Just as troubling is the giganticism of it. Van Gogh’s crows in a cornfield are simply not meant to be seen as a series of huge panels with every brushstroke magnified to the size of a garden rake. Ditto Van Gogh’s delicate petals on trees in early bloom. The real ability to appreciate the work is destroyed.
Of course everything I’m complaining of here takes me back to arguments in Walter Benjamin’s influential essay The Work of Art in the Age of Mechanical Reproduction (1936), only I think the case is more extreme now than it was in Benjamin’s time. To reproduce is to distort and deprive the work of art of its uniqueness.
Yet there is another line of thought that gives me pause.
When this blog was young, I wrote a review of Marybeth Hamilton’s In Search of the Blues, her account of how white enthusiasts interpreted, and often misinterpreted, the nature of a black musical genre.
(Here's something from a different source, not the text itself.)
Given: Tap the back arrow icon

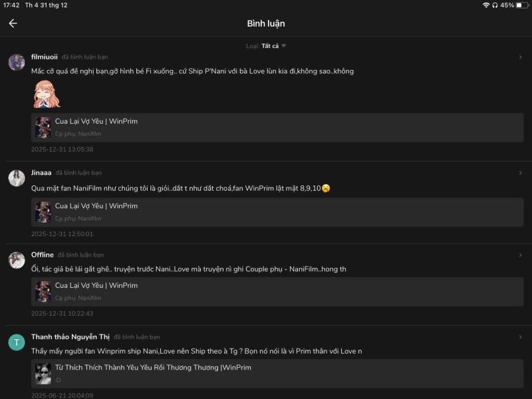Looking at the screenshot, I should pyautogui.click(x=13, y=23).
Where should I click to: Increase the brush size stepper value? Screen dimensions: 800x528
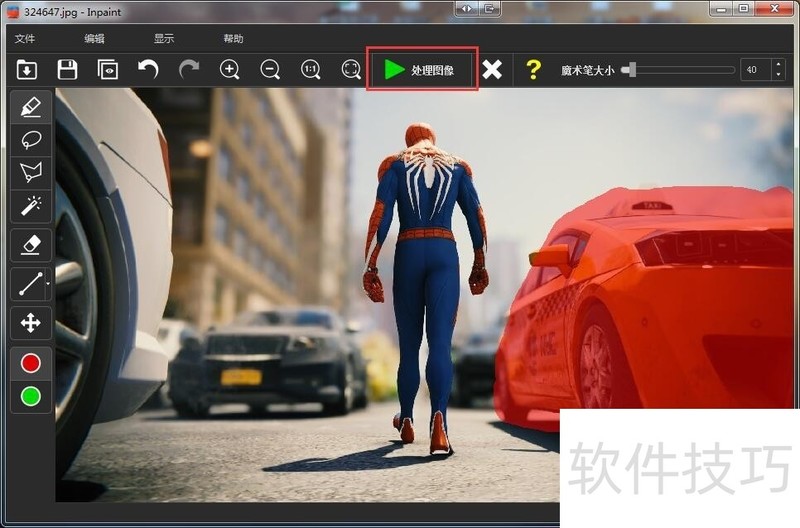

In it, she told the tale of such enthusiasts, in the 1940s and 1950s, eagerly hunting in junkshops for old, scratched recordings made by bluesman in the 1920s. These fans, as I put it, felt “the thrill of the hunt for them, the sense of having found undiscovered treasure, and especially the sense that – even though one was only collecting records – one was actually a lonesome rebel against the commercial mainstream.” But then there was a mass revival of interest in such music “the old recordings began to be re-pressed and mass-circulated in LPs (the vinyl equivalent of a CD collection). And suddenly [the enthusiasts] lost interest in them. If they had become the property of a mass audience, then they were no longer an elite, rebel taste. They too were now ‘commercial’ and no longer ‘authentic’.”
Now, as I search my conscience scrupulously, I wonder if I’m not like those fans. Is part of me miffed that a mass audience, who can’t see the original paintings, is now able to taste these masterpieces, albeit in a different form? In short, am I being a snob?
I hope not. I think the show is a good primer and could be an incitement to find out more about the artist’s work. But that fast food aspect really does trouble me.